- Directions:
The copy must match the data word for word and contain no pictures.

- The data:
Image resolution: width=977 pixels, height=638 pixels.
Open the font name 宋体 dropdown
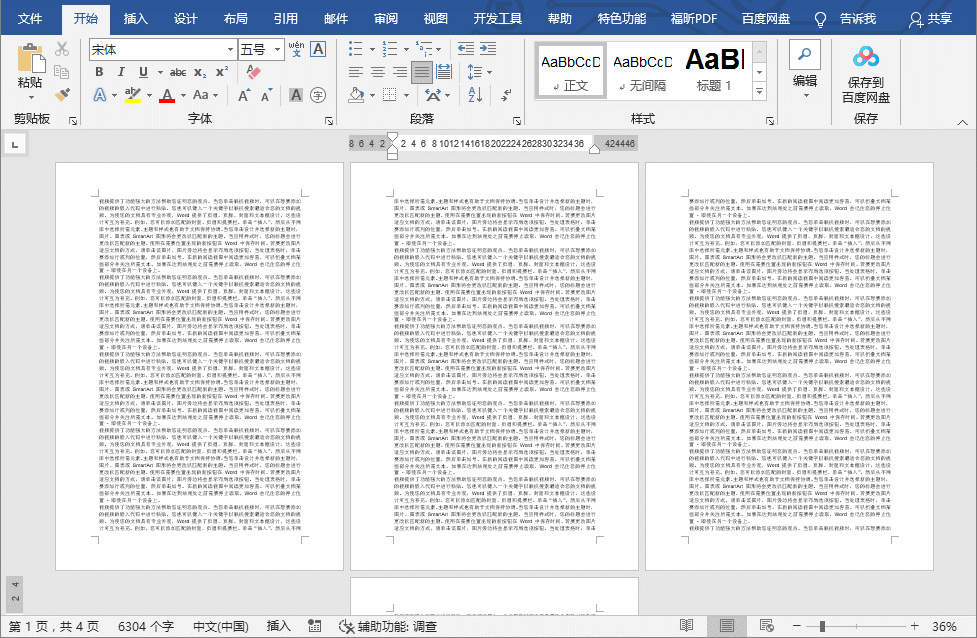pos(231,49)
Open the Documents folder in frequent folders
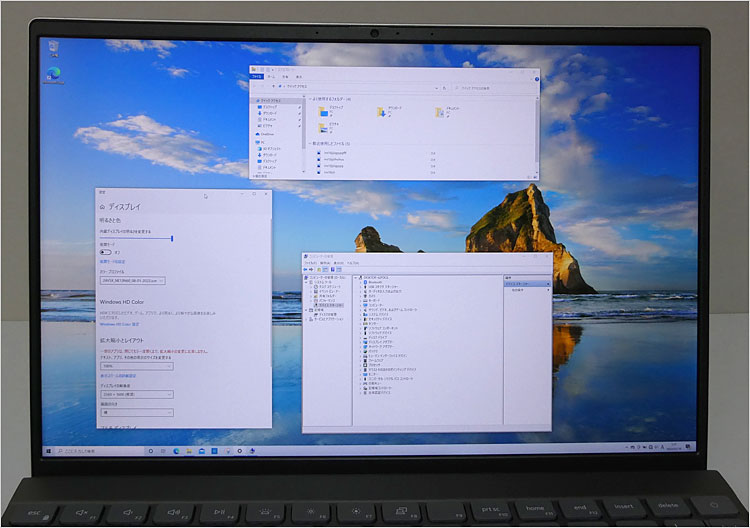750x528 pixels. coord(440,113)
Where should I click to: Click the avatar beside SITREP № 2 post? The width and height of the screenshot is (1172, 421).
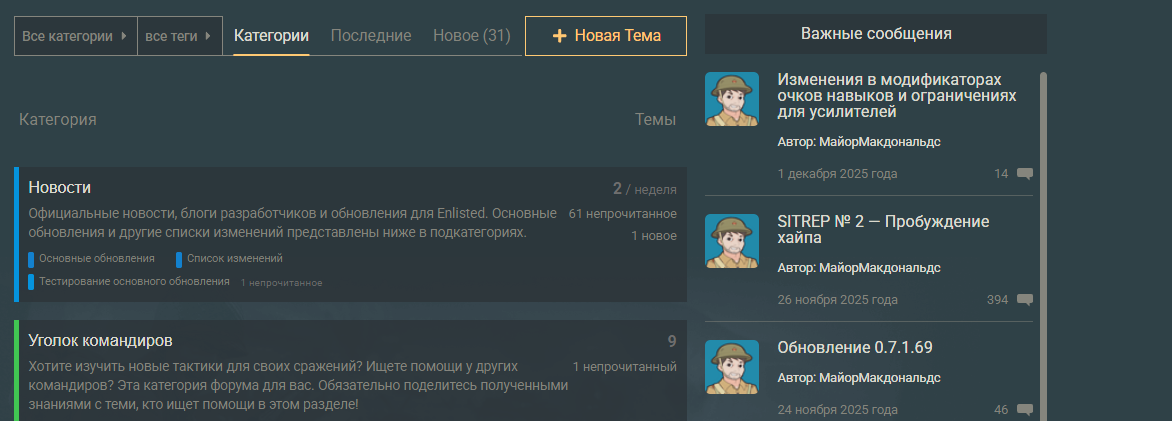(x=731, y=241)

- Answer box:
Image resolution: width=977 pixels, height=638 pixels.
Open the font name 宋体 dropdown
pos(231,49)
Open the Documents folder in frequent folders
750x528 pixels. coord(440,113)
Where should I click to: Click the avatar beside SITREP № 2 post? The width and height of the screenshot is (1172, 421).
(x=731, y=241)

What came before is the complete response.